Could you filter the data below down to the lines that hold the word "Terms"?

SOURCE INFORMATION.
--- START ---

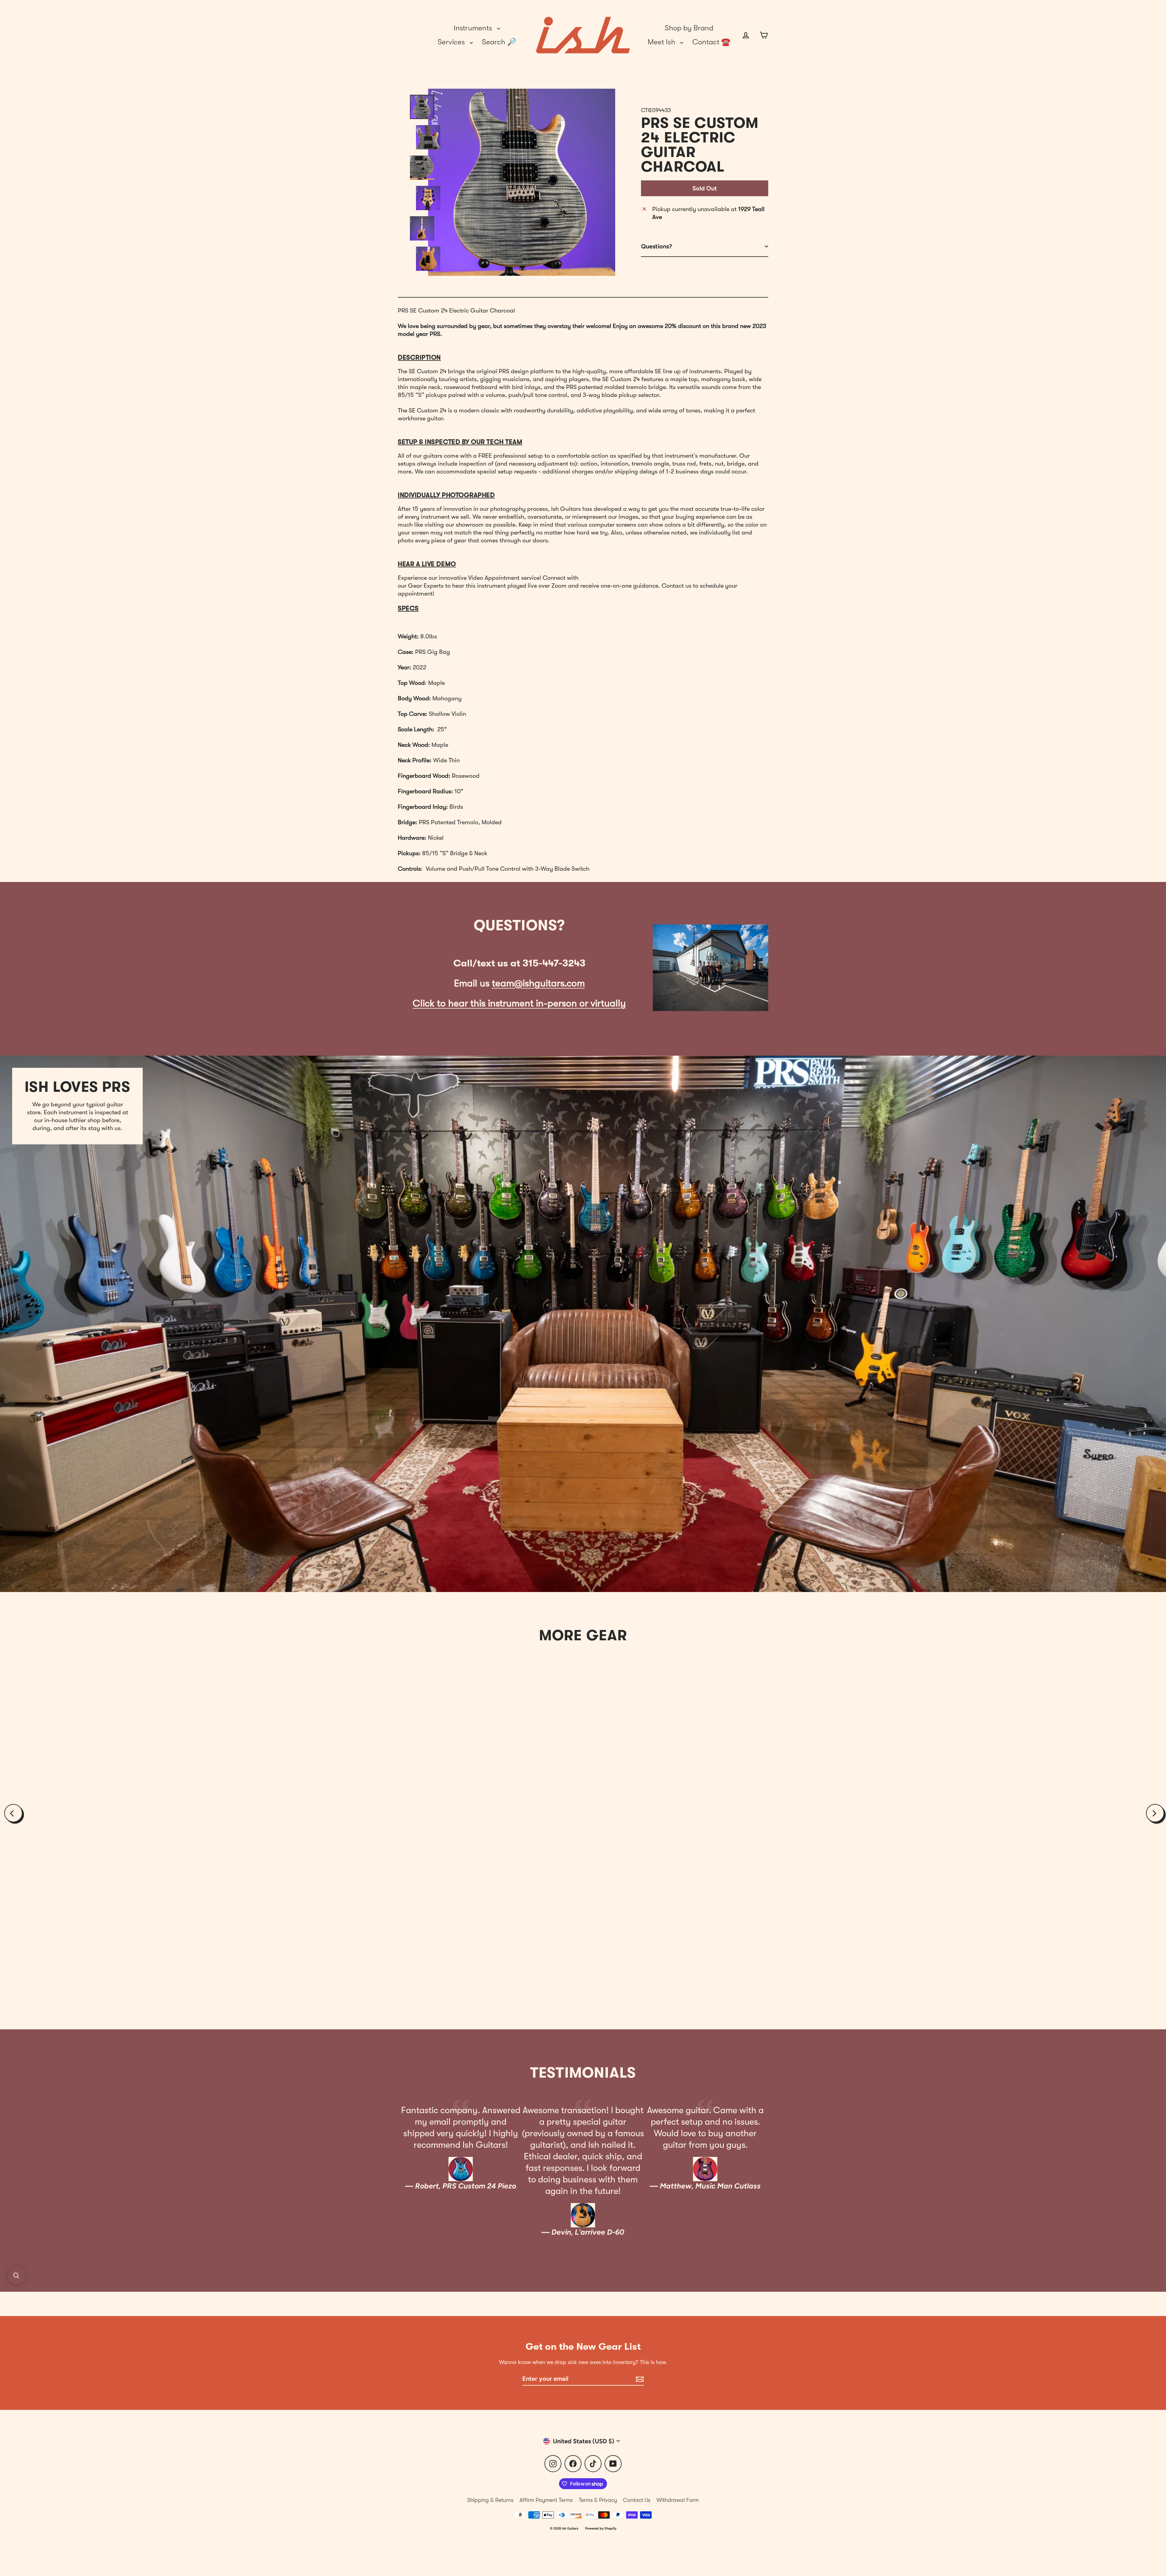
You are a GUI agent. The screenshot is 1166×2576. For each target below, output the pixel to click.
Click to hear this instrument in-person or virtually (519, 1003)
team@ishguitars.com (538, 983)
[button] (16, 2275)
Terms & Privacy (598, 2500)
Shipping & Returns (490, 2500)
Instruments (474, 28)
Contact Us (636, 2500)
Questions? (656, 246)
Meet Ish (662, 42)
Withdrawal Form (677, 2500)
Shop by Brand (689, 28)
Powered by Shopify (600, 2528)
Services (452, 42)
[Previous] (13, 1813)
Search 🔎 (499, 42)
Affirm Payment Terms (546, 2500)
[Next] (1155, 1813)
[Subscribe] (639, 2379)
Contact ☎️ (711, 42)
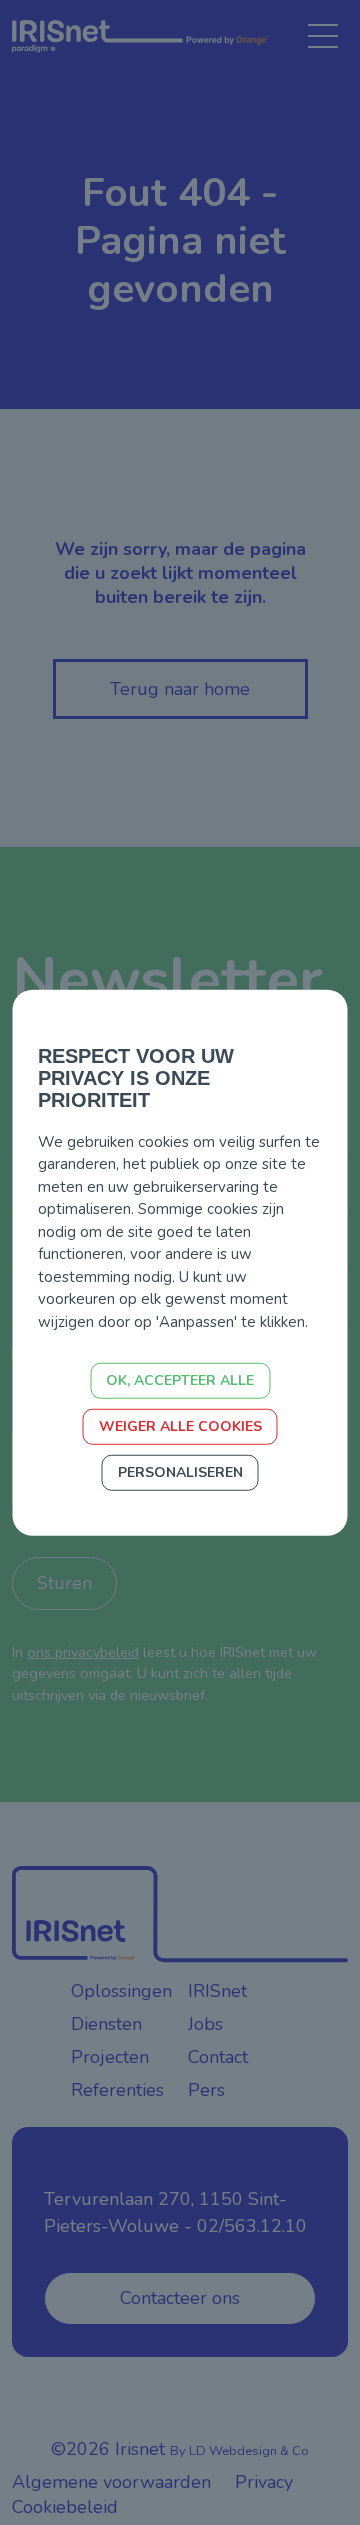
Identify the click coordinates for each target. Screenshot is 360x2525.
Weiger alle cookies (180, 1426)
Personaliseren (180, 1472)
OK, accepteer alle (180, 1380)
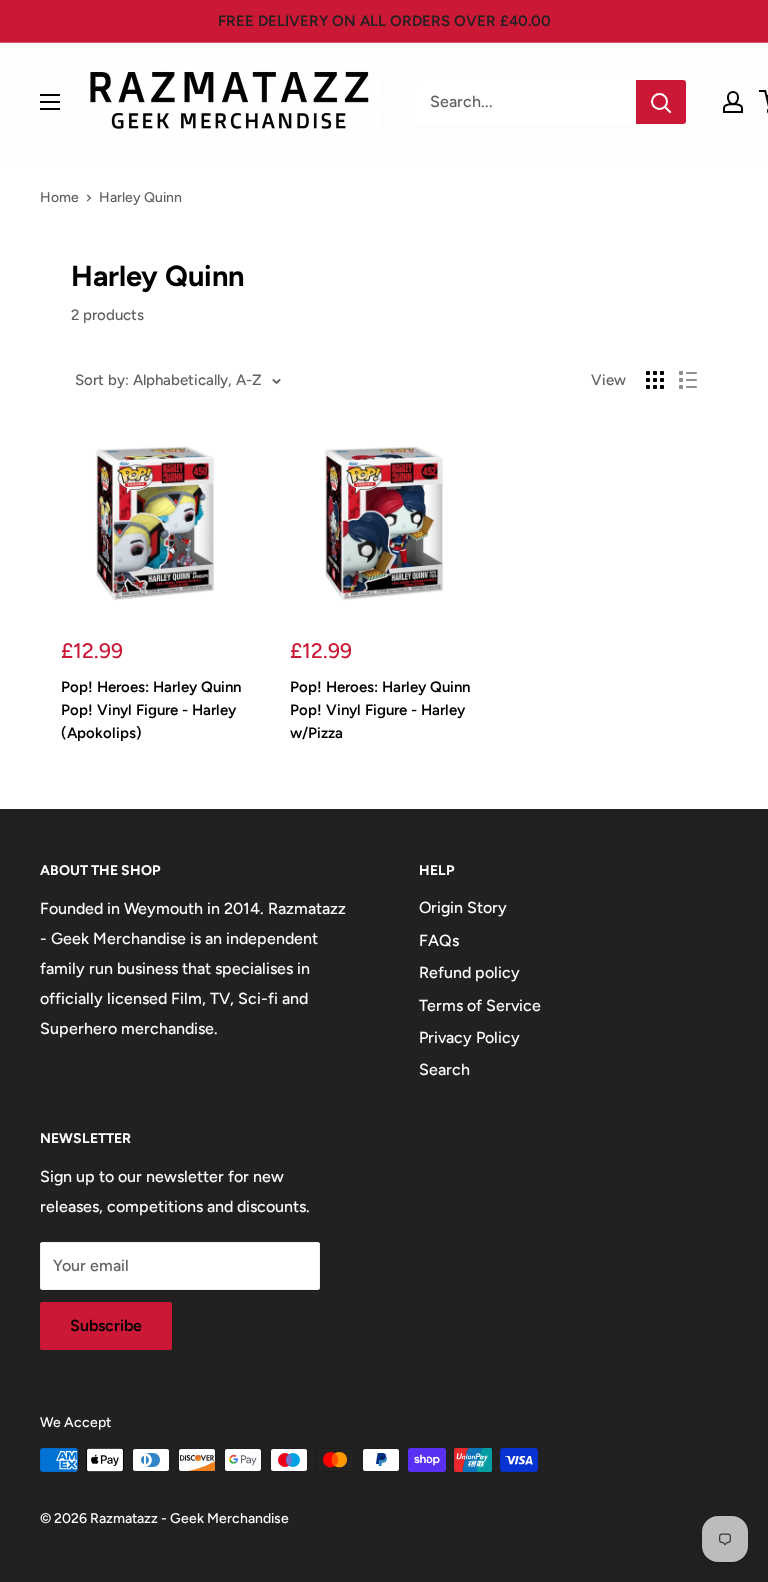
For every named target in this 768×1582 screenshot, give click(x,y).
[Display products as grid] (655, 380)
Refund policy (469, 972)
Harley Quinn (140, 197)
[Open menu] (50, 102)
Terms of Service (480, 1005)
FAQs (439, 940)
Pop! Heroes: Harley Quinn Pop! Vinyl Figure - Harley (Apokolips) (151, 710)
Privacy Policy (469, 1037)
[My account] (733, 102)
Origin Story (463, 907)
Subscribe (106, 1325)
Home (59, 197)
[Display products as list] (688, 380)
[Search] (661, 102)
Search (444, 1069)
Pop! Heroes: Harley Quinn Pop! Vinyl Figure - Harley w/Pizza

--- END ---

SOLUTION FOR THIS TASK.
Terms & Privacy (598, 2500)
Affirm Payment Terms (546, 2500)
Terms of Service (480, 1005)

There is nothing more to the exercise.